Genomic profiling for decision-making in post-polycythemia vera and post-essential thrombocythemia myelofibrosis

Secondary myelofibrosis (SMF) represents a late stage of polycythemia vera (PV) and essential thrombocythemia (ET), with overall survival (OS) currently defined by the myelofibrosis secondary to PV and ET prognostic model (MYSEC-PM). To identify additional myeloid neoplasm–associated cancer gene variants (CGVs) associated with SMF outcome, we evaluated next-generation sequencing panel testing in 644 patients within the MYSEC cohort. Overall, 429 (66.6%) patients reported at least 1 CGV, with ASXL1, TET2, and DNMT3A being the most frequently involved.

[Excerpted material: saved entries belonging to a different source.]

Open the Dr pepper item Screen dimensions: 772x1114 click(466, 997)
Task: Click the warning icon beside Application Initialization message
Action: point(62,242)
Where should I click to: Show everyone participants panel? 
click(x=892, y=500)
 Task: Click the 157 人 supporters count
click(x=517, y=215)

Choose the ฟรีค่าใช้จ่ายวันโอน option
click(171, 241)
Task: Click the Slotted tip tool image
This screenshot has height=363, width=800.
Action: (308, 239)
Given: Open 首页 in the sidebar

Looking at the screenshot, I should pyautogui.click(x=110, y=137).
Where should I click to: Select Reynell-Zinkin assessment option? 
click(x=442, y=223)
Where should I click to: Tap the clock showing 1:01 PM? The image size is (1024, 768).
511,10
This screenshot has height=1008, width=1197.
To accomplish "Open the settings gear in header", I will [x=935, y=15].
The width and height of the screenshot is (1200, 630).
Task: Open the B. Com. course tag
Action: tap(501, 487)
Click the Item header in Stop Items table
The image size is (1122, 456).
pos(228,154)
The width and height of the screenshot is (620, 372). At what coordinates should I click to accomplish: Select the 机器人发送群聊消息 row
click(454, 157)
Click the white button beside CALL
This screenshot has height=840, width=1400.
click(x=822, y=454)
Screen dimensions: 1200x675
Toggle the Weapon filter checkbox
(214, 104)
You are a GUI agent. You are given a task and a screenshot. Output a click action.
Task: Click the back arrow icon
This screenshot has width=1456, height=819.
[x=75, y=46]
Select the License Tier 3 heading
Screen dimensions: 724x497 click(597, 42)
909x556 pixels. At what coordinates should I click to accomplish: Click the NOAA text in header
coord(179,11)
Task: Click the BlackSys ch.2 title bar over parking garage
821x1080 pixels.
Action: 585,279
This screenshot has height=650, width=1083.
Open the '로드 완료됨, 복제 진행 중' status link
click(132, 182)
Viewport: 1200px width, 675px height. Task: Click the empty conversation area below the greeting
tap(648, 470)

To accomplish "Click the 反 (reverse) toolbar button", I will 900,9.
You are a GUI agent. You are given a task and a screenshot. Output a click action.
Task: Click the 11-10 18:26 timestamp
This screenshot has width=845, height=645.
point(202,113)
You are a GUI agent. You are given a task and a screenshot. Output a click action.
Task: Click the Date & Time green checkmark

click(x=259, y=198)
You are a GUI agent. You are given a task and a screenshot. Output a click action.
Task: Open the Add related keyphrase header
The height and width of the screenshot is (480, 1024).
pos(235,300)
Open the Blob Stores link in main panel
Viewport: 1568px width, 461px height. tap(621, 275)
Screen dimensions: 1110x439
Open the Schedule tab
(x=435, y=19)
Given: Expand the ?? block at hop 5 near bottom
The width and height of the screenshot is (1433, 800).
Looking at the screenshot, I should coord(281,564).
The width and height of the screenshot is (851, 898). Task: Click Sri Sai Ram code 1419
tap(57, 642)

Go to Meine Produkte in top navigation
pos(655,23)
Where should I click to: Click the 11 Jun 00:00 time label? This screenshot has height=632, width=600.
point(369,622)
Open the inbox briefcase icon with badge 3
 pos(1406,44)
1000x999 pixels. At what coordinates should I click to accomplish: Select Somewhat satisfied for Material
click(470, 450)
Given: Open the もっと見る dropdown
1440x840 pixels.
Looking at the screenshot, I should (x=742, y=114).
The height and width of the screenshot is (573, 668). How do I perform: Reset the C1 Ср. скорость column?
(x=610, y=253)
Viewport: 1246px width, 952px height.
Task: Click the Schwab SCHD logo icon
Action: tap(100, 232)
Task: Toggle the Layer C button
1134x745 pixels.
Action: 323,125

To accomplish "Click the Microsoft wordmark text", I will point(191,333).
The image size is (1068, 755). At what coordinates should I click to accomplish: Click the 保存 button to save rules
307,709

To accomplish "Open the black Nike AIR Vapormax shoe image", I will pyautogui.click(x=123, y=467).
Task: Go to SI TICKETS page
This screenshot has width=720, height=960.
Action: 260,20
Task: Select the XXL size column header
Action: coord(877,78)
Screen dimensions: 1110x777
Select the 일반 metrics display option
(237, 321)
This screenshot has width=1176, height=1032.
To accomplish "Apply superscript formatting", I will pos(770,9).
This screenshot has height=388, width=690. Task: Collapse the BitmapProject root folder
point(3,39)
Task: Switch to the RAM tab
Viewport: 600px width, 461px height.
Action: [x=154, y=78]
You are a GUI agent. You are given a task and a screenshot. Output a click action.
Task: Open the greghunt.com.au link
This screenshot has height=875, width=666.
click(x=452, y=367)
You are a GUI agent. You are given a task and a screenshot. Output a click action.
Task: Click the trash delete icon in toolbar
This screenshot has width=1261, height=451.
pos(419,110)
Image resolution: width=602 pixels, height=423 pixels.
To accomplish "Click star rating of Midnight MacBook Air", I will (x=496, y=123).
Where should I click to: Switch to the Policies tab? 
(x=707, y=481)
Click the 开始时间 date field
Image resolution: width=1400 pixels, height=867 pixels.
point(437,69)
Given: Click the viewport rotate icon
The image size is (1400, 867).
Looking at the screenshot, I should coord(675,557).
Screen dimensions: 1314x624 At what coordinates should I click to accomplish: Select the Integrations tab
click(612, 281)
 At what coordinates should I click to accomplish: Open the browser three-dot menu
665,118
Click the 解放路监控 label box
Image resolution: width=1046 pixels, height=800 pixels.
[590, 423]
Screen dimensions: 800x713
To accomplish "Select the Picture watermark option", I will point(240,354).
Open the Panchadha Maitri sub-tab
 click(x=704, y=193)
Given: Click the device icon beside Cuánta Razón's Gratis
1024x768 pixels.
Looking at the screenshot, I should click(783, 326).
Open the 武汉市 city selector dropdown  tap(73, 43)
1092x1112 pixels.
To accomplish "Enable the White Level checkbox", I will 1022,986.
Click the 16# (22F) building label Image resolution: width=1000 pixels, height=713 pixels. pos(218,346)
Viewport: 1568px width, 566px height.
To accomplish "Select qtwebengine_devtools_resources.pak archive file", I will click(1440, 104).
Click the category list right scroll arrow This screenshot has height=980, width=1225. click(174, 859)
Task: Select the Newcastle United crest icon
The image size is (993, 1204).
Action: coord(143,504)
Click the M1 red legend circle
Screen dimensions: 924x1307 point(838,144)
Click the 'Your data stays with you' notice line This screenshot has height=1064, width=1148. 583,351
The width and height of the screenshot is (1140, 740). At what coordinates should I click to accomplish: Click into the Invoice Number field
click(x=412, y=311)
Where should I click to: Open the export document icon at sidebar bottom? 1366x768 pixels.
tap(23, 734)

Specific molecular profiles affected OS (P < .001): U2AF1, TP53, or SRSF2 variants (UTS; 9.3%; median OS, 4.1 years) and ASXL1 without UTS (25.3%; median OS, 8.4 years). By integrating these genetic signatures within the MYSEC-PM through penalized Cox regressions, we identified the following independent predictors (P < .0001 to .02): hemoglobin level <11 g/dL (1 point), circulating blasts ≥3% (2 points), platelet count <150 × 109/L (2 points), age (0.21 points/y), ASXL1 without UTS mutations (1 point), and any UTS mutations (3 points). Finally, we developed the MYSEC-molecular prognostic model (MYSEC-mPM) allocating 582 patients with SMF into 4 categories with different OS (P < .001): low (median OS, 18.0 years; score <14), intermediate-1 (8.8. years; score, 14-16), intermediate-2 (4.6 years; score, 17-18), and high risk (1.9 years; score ≥19). Additionally, in 381 patients with SMF and available cytogenetics, the MYSEC-mPM was implemented with complex/monosomal karyotype, generating the karyotype-enhanced MYSEC-kmPM. Our study shows that genomic and cytogenetic profiling improves survival prediction in SMF, outperforming the MYSEC-PM.